* [Source]:
☆ ☆ ☆ ☆

In fact, on the 3rd day, Julian was demoted and spent his day on the bunny hill, after having held back his group for 2 days. He was in over his head that first day, and should have spent it on the bunny hill, then moved on to the long green later, instead of the other way around. Instead, he was intimidated and it set him back. He missed out on the most.
I can see that this misgrouping is a natural fallout from the way this -- and most -- ski schools are run. With walk-ins, you can't predict well how many kids at what levels will show up, so the group makeup depends on who shows up. That's understandable, but they didn't handle well what happens if not enough kids show up within a level.
From now on I'll ask every ski school how they'd handle an anomalous case like if one first-time skiier, one squarely blue skiier, and one double-black-diamond skiier showed up. That's tough for any school, but if they say "oh we'd put them together, the instructors can handle it," that's a flag.
Ironically, my concern about the larger classes was misplaced: the larger classes meant less of a spread of ability within a class, and enabled the class to move within that level. 3 mismatched skiiers is worse than 5 well-matched skiiers. (Many kids take snowboard lessons, further decreasing the pool of kid-skiiers.)
Sugarbowl has an unusual reservation-only system, so they can guarantee the small class, but more importantly, they can plan instructors for the number of levels, as well as the number of kids. If only one kid who can do blues shows up, then that kid essentially gets a private lesson.

☆ ☆ ☆ ☆

* [Dataset section]:
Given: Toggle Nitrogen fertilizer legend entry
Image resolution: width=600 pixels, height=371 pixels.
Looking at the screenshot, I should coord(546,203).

☆ ☆ ☆ ☆

* [Task objective]: Continue the passage about kids' ski school groupings, picking up right after its last sentence about the kid who can do blues getting a private lesson.

* [Response to this exercise]:
Sugarbowl's method also allows for better continuity -- if they know one kid will be there for 3 days, they can plan (though don't always) for the same instructor. If Katrina had graduated to the chair lift on the 2nd day at Sugarbowl, she certainly would have gone on it again on the 3rd.
Julian benefitted tremendously from having the same instructor 3 days in a row at Sugarbowl -- and no Gabriel hot on the instructor's heels. To be fair, Gabriel and Julian were also separated by age last time; this time they were both in the "7-12" age group that all places have. But if we'd gone to Sierra last year, Julian and Katrina would have been in the same age group "3-6" and that wouldn't have worked either.
Sugarbowl also has a much more efficient rental and check-in system, so they don't have to allow these ridiculous gaps of time for everyone to wait on long lines. That late start time was a real pain, every parent I talked to complained about it. But with their tiny kids' rental hut and check-in office, that time is needed.
As much as I've focused on Gabriel not getting enough, he's going to advance and learn with only the slightest provocation. It's really Julian and Katrina who needed the super-special attention that we'd gotten spoiled with at Sugarbowl. Julian needs it for timidness (not all kids are "fearless"), and Katrina needs it for age. To my amazement and delight, she's all over skiing. I should start taking bets for how long it'll be before she outskis me. I give it 2 years, 3 tops.
This would be a good time to point out that Sugarbowl's ski school also costs twice as much.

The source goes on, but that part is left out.